■ **ASSIGNED TASK**
Go through the records and count the lines where the string "options" occurs. Reply with the number only.

■ **Dataset entries**
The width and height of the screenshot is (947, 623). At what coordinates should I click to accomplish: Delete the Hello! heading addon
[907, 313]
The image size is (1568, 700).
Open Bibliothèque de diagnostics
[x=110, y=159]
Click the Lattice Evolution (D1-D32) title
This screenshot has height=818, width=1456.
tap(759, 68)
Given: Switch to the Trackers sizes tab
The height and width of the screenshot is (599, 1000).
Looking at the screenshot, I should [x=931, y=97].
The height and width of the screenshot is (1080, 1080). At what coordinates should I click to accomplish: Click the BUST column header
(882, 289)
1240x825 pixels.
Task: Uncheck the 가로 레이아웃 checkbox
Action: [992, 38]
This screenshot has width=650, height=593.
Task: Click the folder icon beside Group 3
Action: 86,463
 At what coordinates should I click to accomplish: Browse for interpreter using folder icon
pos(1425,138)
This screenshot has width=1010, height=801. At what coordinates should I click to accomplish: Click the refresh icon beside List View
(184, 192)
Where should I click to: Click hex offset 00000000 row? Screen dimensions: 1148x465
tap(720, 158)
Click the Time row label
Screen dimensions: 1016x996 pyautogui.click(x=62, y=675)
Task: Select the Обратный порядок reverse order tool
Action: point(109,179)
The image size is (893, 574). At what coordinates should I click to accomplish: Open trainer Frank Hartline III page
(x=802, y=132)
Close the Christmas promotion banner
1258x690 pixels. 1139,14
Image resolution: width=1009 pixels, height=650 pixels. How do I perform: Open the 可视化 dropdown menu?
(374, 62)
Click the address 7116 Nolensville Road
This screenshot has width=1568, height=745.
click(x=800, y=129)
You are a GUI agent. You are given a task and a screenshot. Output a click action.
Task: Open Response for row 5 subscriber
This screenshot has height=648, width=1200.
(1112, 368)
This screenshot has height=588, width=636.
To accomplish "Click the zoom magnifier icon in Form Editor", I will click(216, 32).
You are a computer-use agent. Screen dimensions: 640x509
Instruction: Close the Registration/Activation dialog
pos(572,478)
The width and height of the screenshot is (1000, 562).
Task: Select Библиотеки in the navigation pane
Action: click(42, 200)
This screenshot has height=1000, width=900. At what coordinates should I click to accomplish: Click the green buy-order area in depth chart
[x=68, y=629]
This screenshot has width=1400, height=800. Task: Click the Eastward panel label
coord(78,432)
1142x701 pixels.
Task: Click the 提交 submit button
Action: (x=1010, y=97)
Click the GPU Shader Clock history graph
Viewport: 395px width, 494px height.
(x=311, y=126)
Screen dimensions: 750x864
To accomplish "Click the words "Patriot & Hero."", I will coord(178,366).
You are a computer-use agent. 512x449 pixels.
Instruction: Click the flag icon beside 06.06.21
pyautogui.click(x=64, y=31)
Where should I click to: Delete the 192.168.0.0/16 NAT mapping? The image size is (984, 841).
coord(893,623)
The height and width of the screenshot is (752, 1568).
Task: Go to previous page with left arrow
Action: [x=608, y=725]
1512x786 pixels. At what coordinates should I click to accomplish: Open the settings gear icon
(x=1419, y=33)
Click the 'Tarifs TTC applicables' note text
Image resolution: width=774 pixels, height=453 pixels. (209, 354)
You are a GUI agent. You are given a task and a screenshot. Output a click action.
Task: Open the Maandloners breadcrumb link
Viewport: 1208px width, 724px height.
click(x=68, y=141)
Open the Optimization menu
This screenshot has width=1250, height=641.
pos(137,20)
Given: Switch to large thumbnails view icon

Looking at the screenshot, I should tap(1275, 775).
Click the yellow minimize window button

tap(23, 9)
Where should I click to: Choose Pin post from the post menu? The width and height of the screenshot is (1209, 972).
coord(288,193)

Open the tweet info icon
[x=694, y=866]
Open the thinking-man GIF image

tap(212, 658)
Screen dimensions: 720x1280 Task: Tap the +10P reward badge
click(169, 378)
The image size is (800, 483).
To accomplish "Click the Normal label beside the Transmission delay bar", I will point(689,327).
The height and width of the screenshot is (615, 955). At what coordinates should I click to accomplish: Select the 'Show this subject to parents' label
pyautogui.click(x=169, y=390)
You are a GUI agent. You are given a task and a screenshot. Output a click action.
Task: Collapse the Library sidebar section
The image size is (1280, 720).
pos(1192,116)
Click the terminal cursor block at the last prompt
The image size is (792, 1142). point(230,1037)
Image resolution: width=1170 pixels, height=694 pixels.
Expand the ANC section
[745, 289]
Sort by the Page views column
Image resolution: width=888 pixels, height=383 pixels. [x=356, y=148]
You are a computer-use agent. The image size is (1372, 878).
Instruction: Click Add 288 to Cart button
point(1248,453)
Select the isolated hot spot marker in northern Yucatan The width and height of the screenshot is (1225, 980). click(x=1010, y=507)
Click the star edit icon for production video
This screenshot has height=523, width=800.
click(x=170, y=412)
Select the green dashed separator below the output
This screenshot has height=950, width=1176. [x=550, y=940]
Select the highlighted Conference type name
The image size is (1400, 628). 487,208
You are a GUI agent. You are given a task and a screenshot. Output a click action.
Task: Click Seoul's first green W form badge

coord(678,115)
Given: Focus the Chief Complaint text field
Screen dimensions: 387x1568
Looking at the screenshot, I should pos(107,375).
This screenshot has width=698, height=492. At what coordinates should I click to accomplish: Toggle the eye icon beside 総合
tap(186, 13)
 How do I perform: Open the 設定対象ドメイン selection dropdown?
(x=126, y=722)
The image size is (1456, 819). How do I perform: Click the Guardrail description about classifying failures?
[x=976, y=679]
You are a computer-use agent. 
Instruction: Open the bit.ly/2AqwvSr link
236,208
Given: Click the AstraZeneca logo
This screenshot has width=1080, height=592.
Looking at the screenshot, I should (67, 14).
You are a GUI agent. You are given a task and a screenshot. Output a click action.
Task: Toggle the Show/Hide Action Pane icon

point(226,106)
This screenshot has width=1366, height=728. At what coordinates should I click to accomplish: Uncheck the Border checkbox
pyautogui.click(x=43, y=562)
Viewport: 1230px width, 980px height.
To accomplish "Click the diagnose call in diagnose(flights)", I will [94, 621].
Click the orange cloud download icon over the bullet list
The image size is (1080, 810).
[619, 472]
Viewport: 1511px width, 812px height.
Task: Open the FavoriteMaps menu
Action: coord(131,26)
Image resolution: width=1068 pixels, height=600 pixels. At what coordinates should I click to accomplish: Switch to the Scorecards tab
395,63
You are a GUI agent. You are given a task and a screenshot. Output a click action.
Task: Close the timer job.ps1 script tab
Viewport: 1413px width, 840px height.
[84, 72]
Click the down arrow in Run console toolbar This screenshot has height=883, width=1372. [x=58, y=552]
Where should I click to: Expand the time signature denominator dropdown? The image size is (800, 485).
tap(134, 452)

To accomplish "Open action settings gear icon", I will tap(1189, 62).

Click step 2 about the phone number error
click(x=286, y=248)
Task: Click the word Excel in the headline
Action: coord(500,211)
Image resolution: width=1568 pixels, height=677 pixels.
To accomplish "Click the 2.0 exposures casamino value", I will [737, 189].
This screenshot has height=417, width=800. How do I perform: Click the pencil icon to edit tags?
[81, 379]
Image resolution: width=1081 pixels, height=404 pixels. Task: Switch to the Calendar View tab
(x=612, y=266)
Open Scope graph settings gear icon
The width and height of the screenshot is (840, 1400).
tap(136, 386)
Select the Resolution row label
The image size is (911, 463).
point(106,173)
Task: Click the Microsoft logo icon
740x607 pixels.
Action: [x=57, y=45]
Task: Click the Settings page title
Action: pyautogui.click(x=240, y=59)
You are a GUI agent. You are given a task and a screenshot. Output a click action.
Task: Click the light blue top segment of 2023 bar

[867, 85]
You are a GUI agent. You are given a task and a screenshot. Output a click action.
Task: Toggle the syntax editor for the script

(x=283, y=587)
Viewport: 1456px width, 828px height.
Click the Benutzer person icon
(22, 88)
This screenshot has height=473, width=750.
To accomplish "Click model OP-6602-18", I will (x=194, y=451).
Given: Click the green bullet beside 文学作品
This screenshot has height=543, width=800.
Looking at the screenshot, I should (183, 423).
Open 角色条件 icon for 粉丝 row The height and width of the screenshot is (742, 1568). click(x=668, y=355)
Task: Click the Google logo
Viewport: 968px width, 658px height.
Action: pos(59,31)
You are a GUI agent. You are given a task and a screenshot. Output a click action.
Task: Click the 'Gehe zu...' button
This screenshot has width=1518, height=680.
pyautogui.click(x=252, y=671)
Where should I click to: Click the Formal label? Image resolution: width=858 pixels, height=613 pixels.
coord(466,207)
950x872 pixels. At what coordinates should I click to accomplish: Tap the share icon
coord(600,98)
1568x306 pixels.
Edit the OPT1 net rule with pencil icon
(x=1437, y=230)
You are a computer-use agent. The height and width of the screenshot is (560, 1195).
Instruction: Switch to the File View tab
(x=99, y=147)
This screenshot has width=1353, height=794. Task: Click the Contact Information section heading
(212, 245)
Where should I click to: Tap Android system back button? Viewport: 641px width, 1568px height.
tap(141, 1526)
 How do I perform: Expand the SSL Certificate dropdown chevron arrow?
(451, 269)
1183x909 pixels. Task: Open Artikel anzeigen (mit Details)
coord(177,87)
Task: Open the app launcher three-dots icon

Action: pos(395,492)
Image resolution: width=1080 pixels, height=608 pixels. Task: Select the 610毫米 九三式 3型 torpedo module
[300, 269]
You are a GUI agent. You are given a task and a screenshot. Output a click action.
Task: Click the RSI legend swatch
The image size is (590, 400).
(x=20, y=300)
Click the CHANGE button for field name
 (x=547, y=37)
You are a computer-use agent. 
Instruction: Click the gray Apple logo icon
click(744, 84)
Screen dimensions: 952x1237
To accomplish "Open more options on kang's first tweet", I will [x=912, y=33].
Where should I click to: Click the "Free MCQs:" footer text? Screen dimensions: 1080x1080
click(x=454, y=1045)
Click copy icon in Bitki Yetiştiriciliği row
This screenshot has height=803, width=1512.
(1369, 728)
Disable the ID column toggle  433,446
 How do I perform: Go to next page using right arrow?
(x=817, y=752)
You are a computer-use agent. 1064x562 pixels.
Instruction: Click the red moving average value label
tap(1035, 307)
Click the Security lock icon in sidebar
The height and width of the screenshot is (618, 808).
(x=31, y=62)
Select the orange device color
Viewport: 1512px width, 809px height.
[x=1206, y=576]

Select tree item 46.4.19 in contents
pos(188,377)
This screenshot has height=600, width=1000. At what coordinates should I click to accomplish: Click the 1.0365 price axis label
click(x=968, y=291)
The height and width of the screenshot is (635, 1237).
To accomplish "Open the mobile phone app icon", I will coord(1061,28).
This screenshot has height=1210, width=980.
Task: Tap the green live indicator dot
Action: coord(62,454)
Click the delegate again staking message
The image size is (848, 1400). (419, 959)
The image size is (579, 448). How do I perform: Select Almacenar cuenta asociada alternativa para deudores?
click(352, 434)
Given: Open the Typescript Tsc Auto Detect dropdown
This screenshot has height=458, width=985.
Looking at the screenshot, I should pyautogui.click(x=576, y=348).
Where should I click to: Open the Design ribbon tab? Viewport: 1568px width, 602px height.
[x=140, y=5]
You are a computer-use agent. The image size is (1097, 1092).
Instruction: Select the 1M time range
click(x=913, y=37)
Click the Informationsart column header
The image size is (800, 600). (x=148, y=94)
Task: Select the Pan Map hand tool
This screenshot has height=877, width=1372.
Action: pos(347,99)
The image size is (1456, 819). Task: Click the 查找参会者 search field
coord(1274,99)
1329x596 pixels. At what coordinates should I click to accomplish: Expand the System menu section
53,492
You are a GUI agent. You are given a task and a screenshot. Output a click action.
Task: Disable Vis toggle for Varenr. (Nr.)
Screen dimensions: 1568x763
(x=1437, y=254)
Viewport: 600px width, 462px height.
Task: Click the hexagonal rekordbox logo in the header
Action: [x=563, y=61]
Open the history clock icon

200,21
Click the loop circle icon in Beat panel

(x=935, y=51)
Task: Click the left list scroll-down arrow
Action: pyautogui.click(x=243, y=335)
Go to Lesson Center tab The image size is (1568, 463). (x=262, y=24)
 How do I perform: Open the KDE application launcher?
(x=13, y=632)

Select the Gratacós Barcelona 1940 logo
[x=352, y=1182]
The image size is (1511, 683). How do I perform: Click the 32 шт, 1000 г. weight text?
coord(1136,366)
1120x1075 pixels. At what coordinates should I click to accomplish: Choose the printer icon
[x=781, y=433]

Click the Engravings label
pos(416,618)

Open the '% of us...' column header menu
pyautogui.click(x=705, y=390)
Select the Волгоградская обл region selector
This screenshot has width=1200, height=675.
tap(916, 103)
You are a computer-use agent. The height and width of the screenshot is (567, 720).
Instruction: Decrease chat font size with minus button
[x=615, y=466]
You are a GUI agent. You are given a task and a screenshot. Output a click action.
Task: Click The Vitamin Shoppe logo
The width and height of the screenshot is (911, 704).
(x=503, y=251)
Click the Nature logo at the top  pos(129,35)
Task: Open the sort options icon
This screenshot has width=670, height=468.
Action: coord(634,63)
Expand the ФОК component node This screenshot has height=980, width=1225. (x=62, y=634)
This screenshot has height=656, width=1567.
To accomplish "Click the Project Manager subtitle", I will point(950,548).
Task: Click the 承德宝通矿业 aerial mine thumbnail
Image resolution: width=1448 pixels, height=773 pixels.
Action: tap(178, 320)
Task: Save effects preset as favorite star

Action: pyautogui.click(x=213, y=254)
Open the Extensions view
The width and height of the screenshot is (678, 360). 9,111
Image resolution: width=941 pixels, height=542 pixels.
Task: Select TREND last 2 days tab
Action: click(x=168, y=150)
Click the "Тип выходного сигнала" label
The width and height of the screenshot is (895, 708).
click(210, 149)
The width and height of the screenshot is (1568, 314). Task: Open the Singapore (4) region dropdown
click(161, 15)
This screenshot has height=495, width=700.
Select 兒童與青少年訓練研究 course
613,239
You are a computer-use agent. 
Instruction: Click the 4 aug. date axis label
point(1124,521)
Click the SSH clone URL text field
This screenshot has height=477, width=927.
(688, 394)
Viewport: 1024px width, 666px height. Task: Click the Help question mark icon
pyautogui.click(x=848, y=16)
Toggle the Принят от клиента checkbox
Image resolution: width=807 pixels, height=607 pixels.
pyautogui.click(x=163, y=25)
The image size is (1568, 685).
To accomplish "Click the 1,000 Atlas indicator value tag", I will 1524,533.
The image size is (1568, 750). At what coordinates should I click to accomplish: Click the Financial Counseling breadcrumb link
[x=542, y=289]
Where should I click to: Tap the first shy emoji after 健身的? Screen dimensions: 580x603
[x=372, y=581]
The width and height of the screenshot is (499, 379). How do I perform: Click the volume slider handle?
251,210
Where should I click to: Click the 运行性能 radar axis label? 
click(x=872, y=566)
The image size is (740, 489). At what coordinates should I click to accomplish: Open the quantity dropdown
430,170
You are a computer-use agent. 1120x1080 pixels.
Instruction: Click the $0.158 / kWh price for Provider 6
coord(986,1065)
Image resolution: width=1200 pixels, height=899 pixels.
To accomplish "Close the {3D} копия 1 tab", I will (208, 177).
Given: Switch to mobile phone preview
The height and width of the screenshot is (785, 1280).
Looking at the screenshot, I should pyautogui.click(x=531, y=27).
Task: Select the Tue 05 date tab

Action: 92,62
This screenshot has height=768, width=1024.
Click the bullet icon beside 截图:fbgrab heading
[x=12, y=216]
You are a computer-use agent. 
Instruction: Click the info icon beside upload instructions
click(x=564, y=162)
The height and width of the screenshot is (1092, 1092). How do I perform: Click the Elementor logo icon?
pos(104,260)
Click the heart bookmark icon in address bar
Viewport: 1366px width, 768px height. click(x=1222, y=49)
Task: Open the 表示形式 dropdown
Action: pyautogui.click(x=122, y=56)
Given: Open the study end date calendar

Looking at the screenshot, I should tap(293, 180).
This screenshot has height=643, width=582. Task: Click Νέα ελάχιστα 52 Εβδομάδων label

■ **SOLUTION TO THE PROBLEM**
2